▸ Required action: Every record below is to be restated word for word.

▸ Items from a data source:

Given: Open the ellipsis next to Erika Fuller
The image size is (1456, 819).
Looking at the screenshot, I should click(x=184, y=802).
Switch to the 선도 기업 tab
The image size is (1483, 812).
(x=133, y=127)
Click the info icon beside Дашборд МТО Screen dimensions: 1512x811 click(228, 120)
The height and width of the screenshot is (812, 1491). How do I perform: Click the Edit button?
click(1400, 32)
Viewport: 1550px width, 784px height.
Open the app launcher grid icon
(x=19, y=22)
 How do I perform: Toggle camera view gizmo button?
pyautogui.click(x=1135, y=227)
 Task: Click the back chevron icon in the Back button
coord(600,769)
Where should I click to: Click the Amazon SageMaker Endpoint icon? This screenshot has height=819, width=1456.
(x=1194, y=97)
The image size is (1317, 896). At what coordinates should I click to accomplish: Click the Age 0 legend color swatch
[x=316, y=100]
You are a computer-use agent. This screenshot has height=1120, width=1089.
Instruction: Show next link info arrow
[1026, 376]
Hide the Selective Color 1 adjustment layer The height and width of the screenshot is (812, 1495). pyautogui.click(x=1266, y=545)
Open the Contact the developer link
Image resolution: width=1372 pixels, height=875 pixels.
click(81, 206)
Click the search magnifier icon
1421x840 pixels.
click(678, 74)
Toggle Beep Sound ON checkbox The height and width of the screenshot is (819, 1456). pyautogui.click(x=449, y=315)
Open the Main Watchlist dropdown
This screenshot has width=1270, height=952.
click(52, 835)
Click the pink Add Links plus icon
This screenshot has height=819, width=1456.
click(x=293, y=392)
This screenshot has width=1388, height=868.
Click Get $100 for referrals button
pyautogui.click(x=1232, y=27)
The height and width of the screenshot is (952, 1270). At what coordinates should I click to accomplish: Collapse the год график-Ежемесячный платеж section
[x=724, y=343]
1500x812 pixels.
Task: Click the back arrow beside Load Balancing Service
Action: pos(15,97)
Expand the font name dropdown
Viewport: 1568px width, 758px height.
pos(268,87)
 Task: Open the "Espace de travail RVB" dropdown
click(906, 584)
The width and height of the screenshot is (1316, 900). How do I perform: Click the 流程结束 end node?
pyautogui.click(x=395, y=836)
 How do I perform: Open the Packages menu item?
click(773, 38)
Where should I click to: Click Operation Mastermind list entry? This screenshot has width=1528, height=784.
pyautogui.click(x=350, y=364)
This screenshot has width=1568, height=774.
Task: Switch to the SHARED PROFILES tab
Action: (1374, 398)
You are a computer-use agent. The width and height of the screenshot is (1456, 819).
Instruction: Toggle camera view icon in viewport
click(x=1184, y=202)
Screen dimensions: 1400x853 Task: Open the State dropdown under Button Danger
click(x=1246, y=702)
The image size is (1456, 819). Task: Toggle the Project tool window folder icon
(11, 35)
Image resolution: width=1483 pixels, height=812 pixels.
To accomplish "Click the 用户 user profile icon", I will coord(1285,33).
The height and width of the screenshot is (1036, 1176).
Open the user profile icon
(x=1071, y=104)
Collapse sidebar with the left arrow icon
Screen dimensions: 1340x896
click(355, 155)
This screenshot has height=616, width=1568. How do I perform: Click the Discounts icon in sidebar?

▸ Solution below:
Given: Open the ellipsis next to Erika Fuller
The image size is (1456, 819).
Looking at the screenshot, I should click(x=184, y=802).
Switch to the 선도 기업 tab
The image size is (1483, 812).
(x=133, y=127)
Click the info icon beside Дашборд МТО Screen dimensions: 1512x811 click(228, 120)
The height and width of the screenshot is (812, 1491). How do I perform: Click the Edit button?
click(1400, 32)
Viewport: 1550px width, 784px height.
Open the app launcher grid icon
(x=19, y=22)
 How do I perform: Toggle camera view gizmo button?
pyautogui.click(x=1135, y=227)
 Task: Click the back chevron icon in the Back button
coord(600,769)
Where should I click to: Click the Amazon SageMaker Endpoint icon? This screenshot has height=819, width=1456.
(x=1194, y=97)
The image size is (1317, 896). At what coordinates should I click to accomplish: Click the Age 0 legend color swatch
[x=316, y=100]
You are a computer-use agent. This screenshot has height=1120, width=1089.
Instruction: Show next link info arrow
[1026, 376]
Hide the Selective Color 1 adjustment layer The height and width of the screenshot is (812, 1495). pyautogui.click(x=1266, y=545)
Open the Contact the developer link
Image resolution: width=1372 pixels, height=875 pixels.
click(81, 206)
Click the search magnifier icon
1421x840 pixels.
click(678, 74)
Toggle Beep Sound ON checkbox The height and width of the screenshot is (819, 1456). pyautogui.click(x=449, y=315)
Open the Main Watchlist dropdown
This screenshot has width=1270, height=952.
click(52, 835)
Click the pink Add Links plus icon
This screenshot has height=819, width=1456.
click(x=293, y=392)
This screenshot has width=1388, height=868.
Click Get $100 for referrals button
pyautogui.click(x=1232, y=27)
The height and width of the screenshot is (952, 1270). At what coordinates should I click to accomplish: Collapse the год график-Ежемесячный платеж section
[x=724, y=343]
1500x812 pixels.
Task: Click the back arrow beside Load Balancing Service
Action: pos(15,97)
Expand the font name dropdown
Viewport: 1568px width, 758px height.
pos(268,87)
 Task: Open the "Espace de travail RVB" dropdown
click(906, 584)
The width and height of the screenshot is (1316, 900). How do I perform: Click the 流程结束 end node?
pyautogui.click(x=395, y=836)
 How do I perform: Open the Packages menu item?
click(773, 38)
Where should I click to: Click Operation Mastermind list entry? This screenshot has width=1528, height=784.
pyautogui.click(x=350, y=364)
This screenshot has width=1568, height=774.
Task: Switch to the SHARED PROFILES tab
Action: (1374, 398)
You are a computer-use agent. The width and height of the screenshot is (1456, 819).
Instruction: Toggle camera view icon in viewport
click(x=1184, y=202)
Screen dimensions: 1400x853 Task: Open the State dropdown under Button Danger
click(x=1246, y=702)
The image size is (1456, 819). Task: Toggle the Project tool window folder icon
(11, 35)
Image resolution: width=1483 pixels, height=812 pixels.
To accomplish "Click the 用户 user profile icon", I will coord(1285,33).
The height and width of the screenshot is (1036, 1176).
Open the user profile icon
(x=1071, y=104)
Collapse sidebar with the left arrow icon
Screen dimensions: 1340x896
click(355, 155)
This screenshot has height=616, width=1568. How do I perform: Click the Discounts icon in sidebar?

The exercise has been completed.